In a recent decision by the local school board, an LGBTQ-inclusive student mural situated inside a middle school in Michigan is set to be painted over by the end of October. This choice, made almost a year after the mural first sparked controversy, has reignited discussions about LGBTQ representation and the freedom of artistic expression within educational institutions.
Painted by a high school student in Grant, Michigan, the mural adorned the walls of a student health center at Grant Middle School, following her victory in a student art contest. The backlash initially erupted during a Grant Public Schools Board of Education meeting last October when some parents voiced their objections, citing concerns about the mural’s depiction of LGBTQ imagery. The mural featured a student wearing a T-shirt in the colors of the transgender Pride flag, two students adorned with the bisexual Pride flag colors, and another student displaying rainbow Pride colors.
Additionally, the artwork was criticized for allegedly promoting witchcraft due to the inclusion of a video game character that resembled a demon and a Hamsa Hand, also known as the Hand of Fatima, which holds significance as a symbol of protection in various cultures.

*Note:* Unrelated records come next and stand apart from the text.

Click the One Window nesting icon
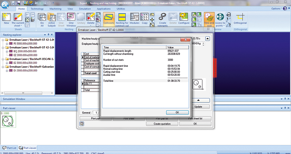The image size is (291, 154). (x=71, y=18)

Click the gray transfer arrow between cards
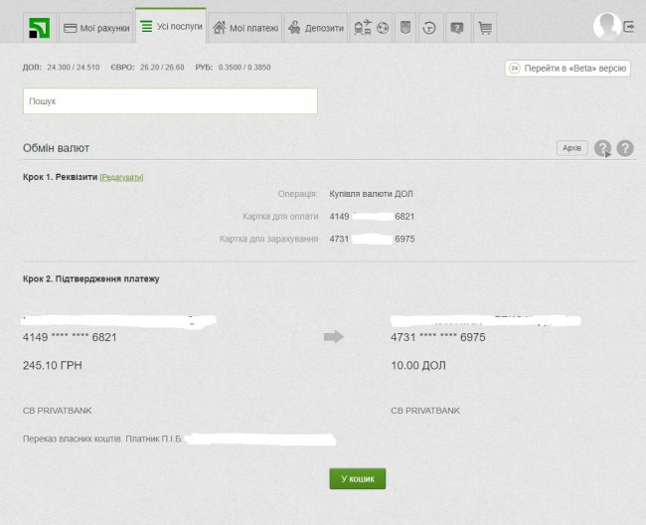(x=334, y=337)
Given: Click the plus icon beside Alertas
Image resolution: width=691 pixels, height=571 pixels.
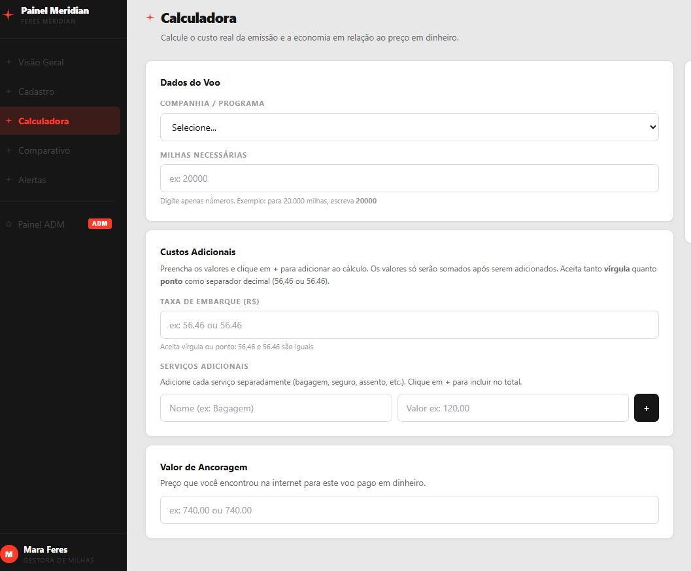Looking at the screenshot, I should click(x=8, y=180).
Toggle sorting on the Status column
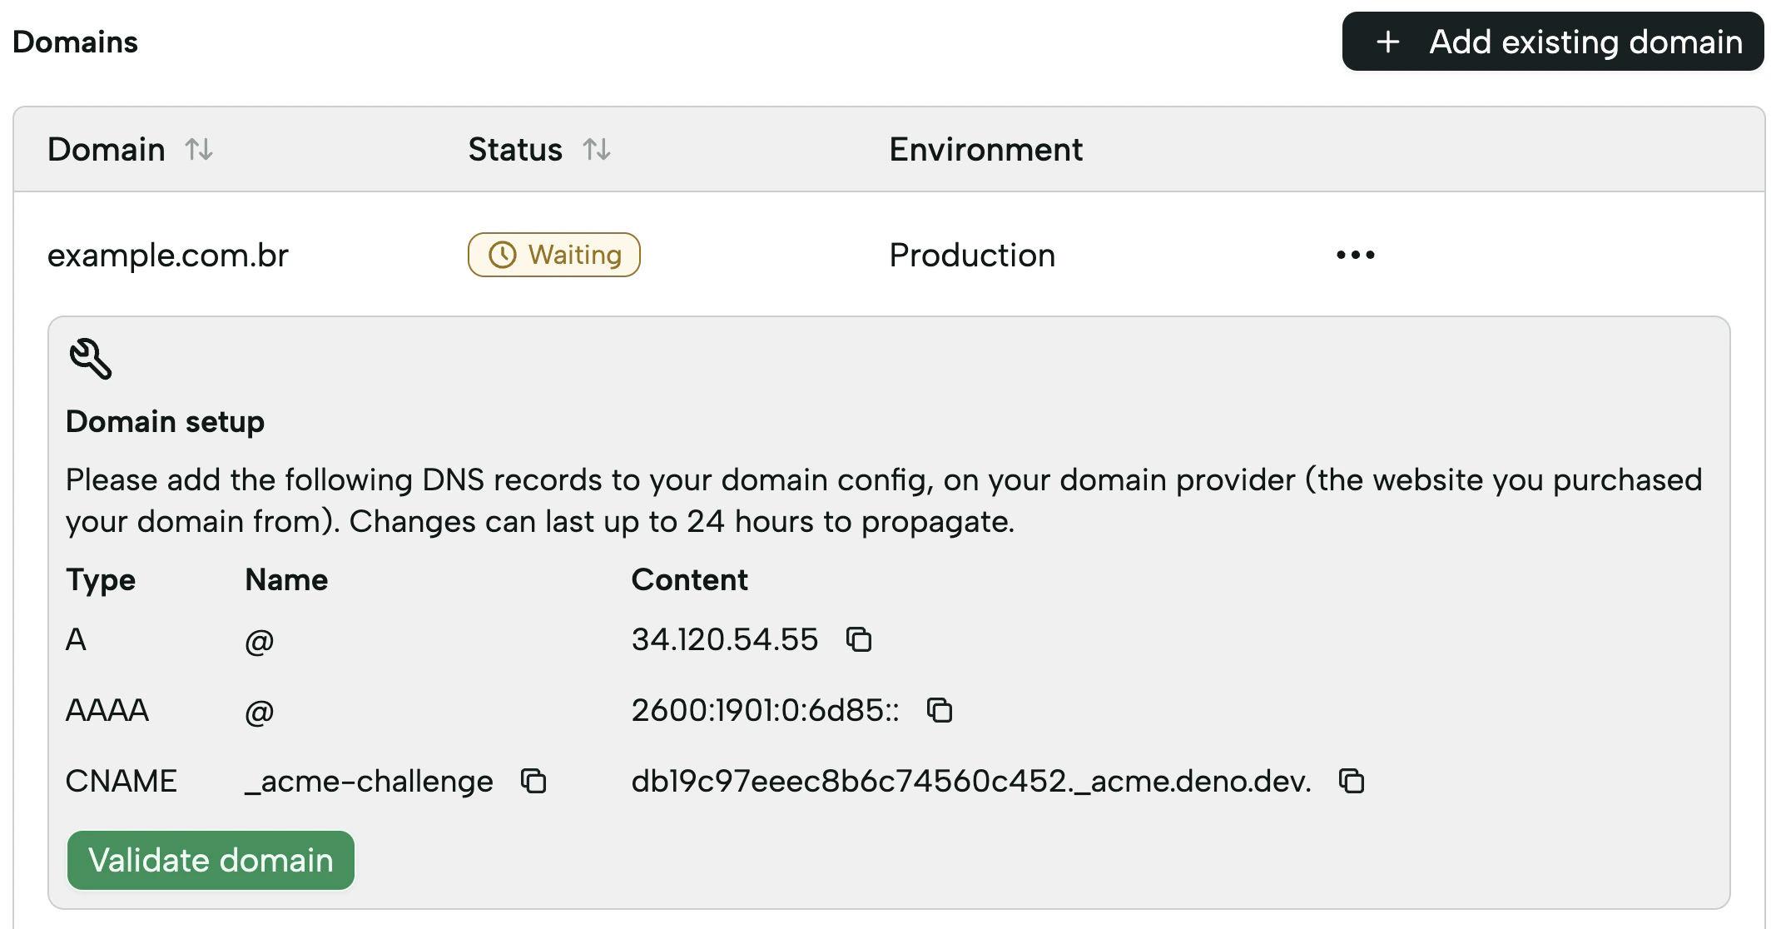This screenshot has height=929, width=1786. tap(598, 150)
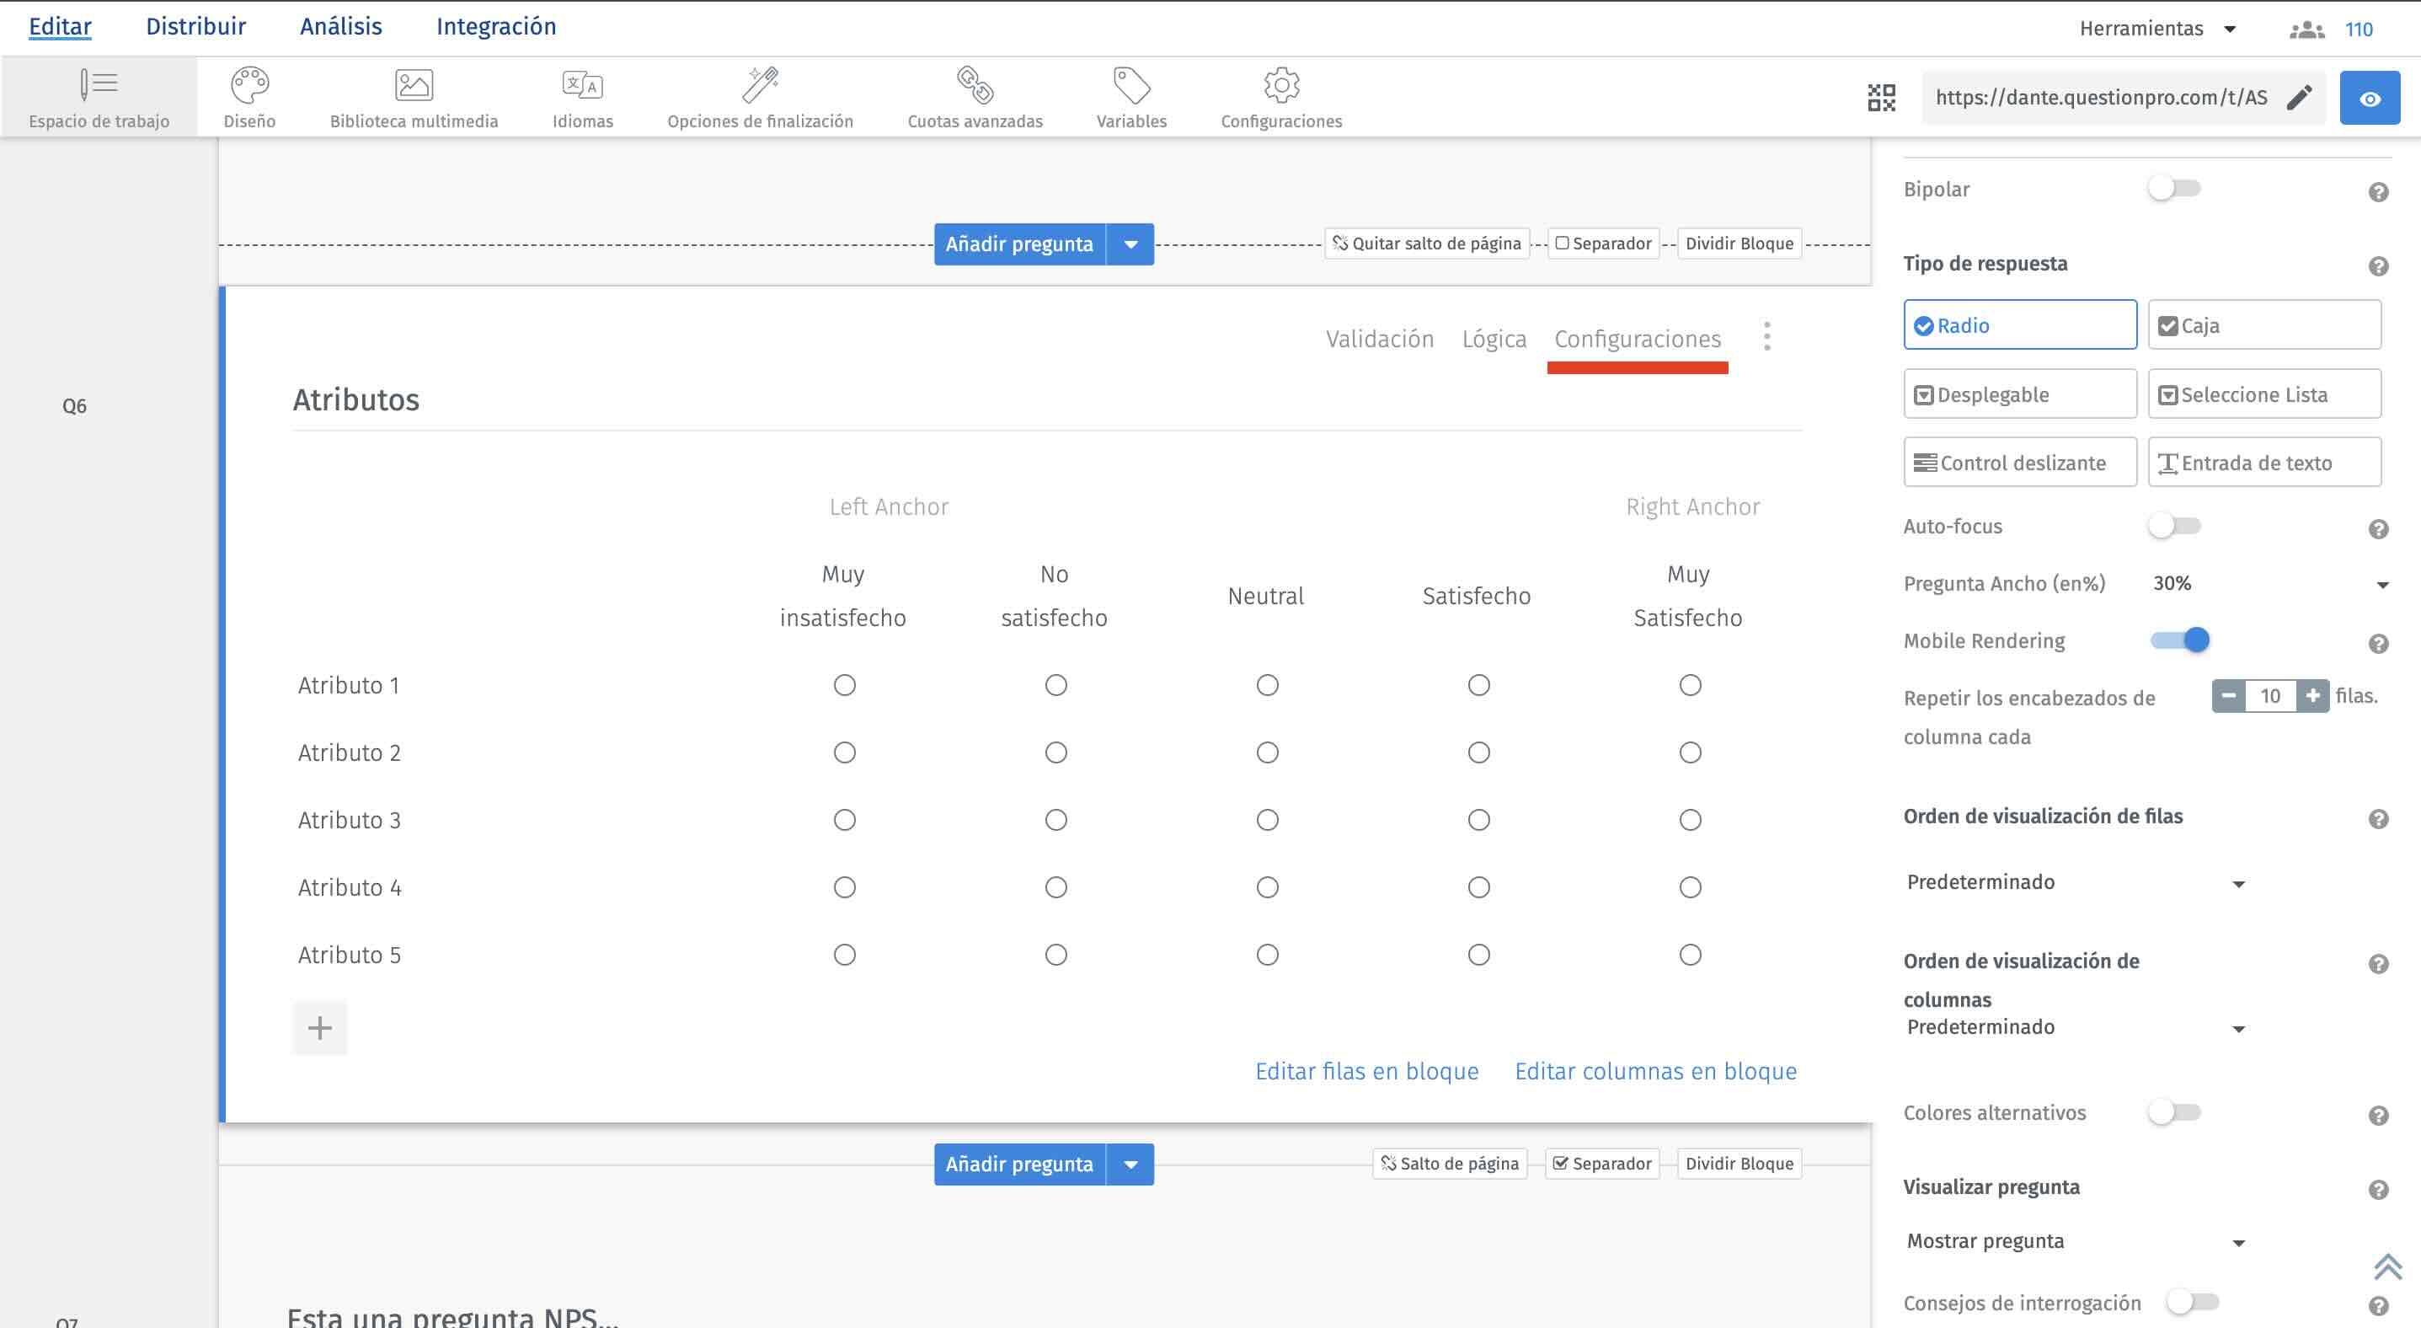
Task: Open the Distribuir menu
Action: (195, 26)
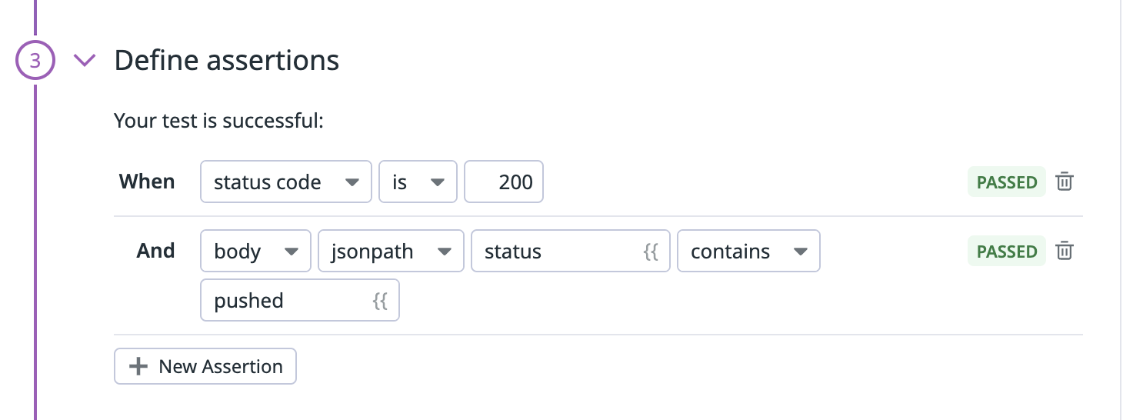Delete the body jsonpath assertion
The image size is (1123, 420).
point(1065,252)
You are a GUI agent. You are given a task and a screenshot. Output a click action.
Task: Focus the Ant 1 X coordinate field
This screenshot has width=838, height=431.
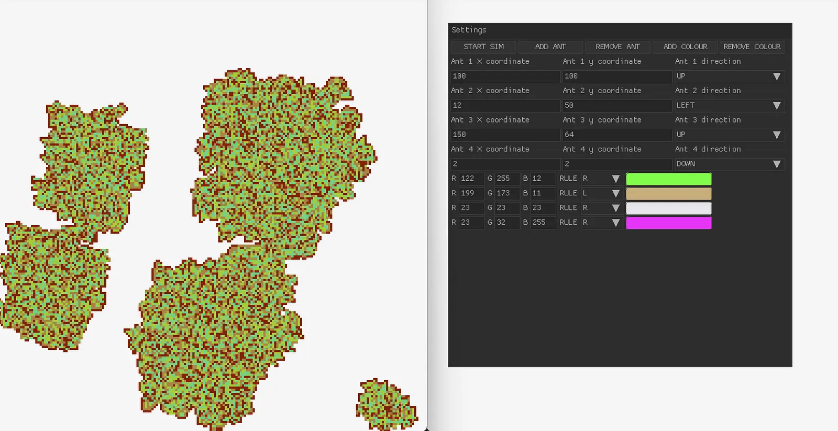[x=505, y=76]
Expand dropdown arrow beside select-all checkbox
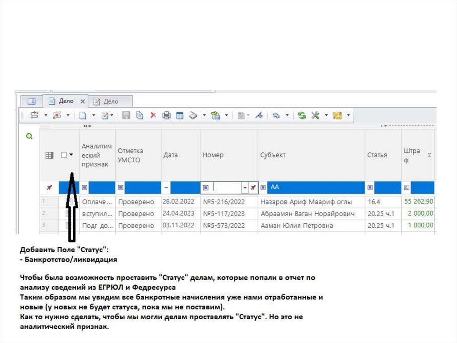457x343 pixels. (x=71, y=155)
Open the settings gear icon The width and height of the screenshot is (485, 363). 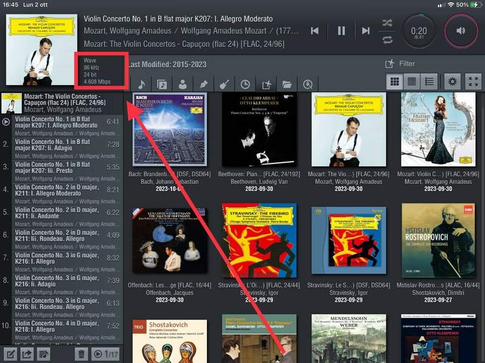(x=451, y=82)
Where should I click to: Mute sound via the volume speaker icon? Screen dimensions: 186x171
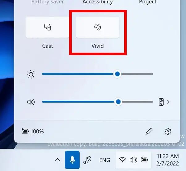coord(31,102)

The controversy led the school board to vote in June to sever ties with Family Health Care, the operator of the Child and Adolescent Health Center at Grant Middle School, along with two other school-based health centers in the area. These centers offered essential medical, dental, and behavioral health care services to children in the community. However, following months of negotiations, the board approved a new contract with Family Health Care, contingent upon the mural’s removal.
“While it is disappointing that the mural must be removed by the end of October, it’s a compromise we reluctantly were willing to accept to ensure the children of the Grant community continue to have access to medical and behavioral health care,” expressed Family Health Care in a statement last week. The artist behind the mural, Evelyn Gonzales, had originally created it with the intention of making people feel welcome, as she tearfully explained during the school board meeting last October.
During that same meeting, one parent voiced strong opposition to the LGBTQ Pride colors, specifically characterizing transgender individuals as having a mental illness. In response to the controversy, Grant Public Schools announced that, at the artist’s request, the mural would be restored to its original form as initially submitted and approved by the Administration. This decision entailed removing the demon video game character and the Hand of Fatima.
Superintendent Brett Zuver, who had judged the mural contest, lauded the agreement as a “very positive resolution” and commended Evelyn Gonzales, describing her as “a great young lady.” In a heartwarming show of support, community members initiated a GoFundMe campaign to aid Gonzales with her college expenses.
As the mural’s fate hangs in the balance, neither Superintendent Brett Zuver nor the Grant Public Schools Board has immediately responded to inquiries regarding the recent decision to completely remove the artwork. This development underscores the ongoing debate surrounding LGBTQ representation, artistic freedom, and community acceptance within educational settings.